Prologue...
I am not going to lead you into how you should feel about this document, or how it may affect
you.
I'm going to simply ask one thing. If you do me no other favours in your life, please at least
do me the favour of reading this entire document before forming your conclusions. If there
is anything you don't understand, read it again. If something still is not clear, it is probably
a lapse of my explanation. Email me, get me to clarify it (and update this document).
Just do not read the first few lines and think "Nah, I don't go with this".
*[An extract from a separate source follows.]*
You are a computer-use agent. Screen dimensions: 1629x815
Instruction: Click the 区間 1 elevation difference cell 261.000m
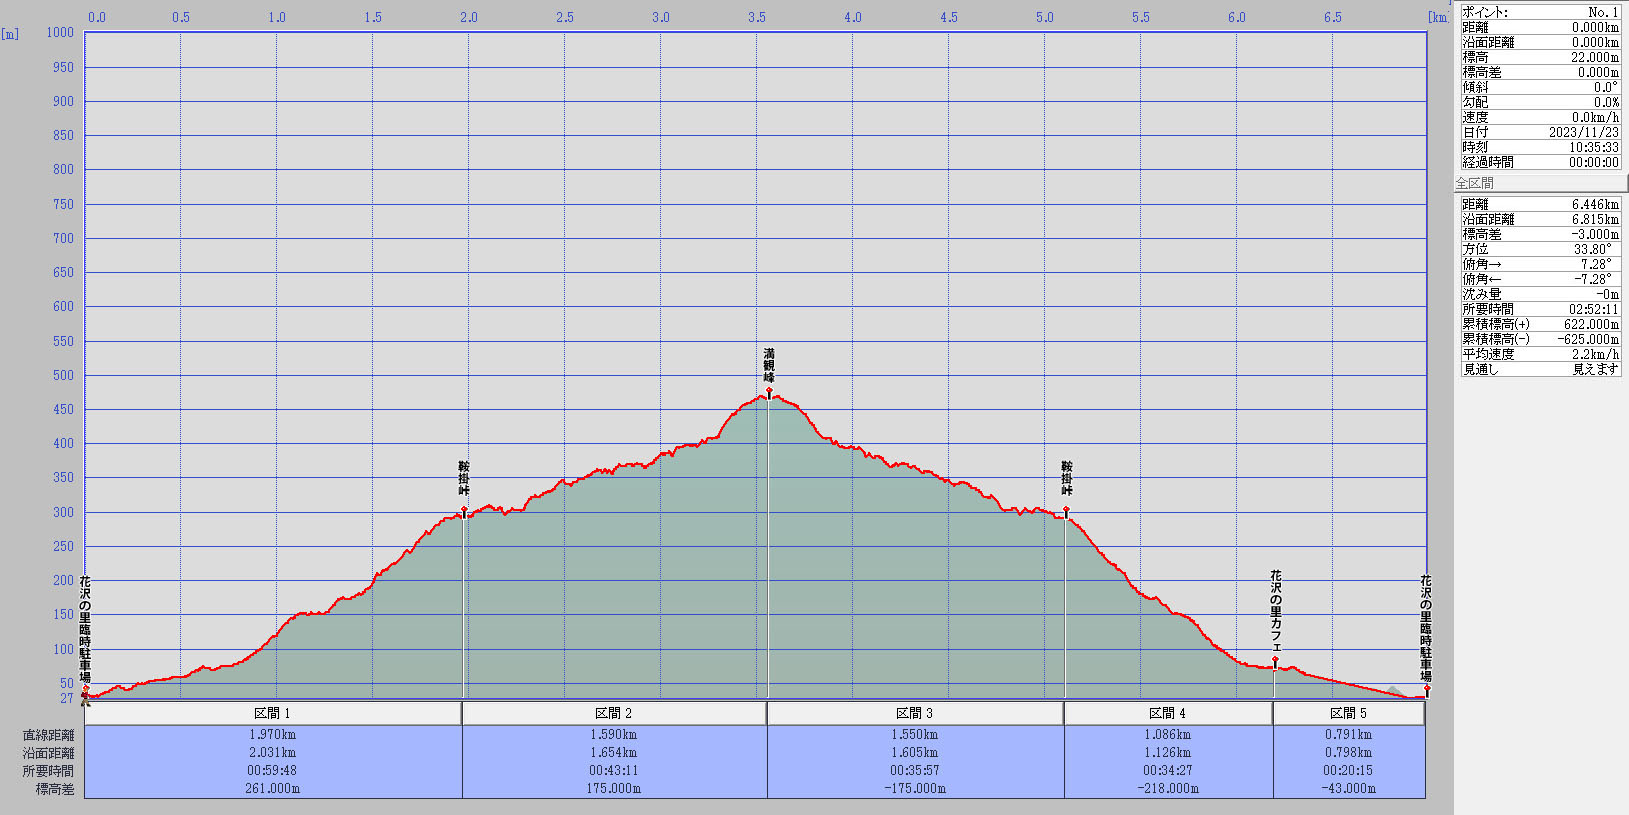272,788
You see, I am not asking you to agree. I am not asking you to believe what I believe. I am simply
laying my thoughts out for examination, for consideration. Maybe somebody out there will have the
answer to some of my points? Or maybe my writings will cause you to reconsider your perspective.
In answer to several emails I have received, you can read a clarification of exactly what I mean here.
That's all. Now back to your scheduled programming... :-)
Preamble...
This was originally included in the site disclaimer as an elaboration of opinions and the democratic right to express such opinions, protected by the UN declaration of Human Rights. However it was getting a bit wordy and more on-topic of the expressing of opinions (thus, less about a disclaimer!), so it was moved to here as a seperate 'thought'.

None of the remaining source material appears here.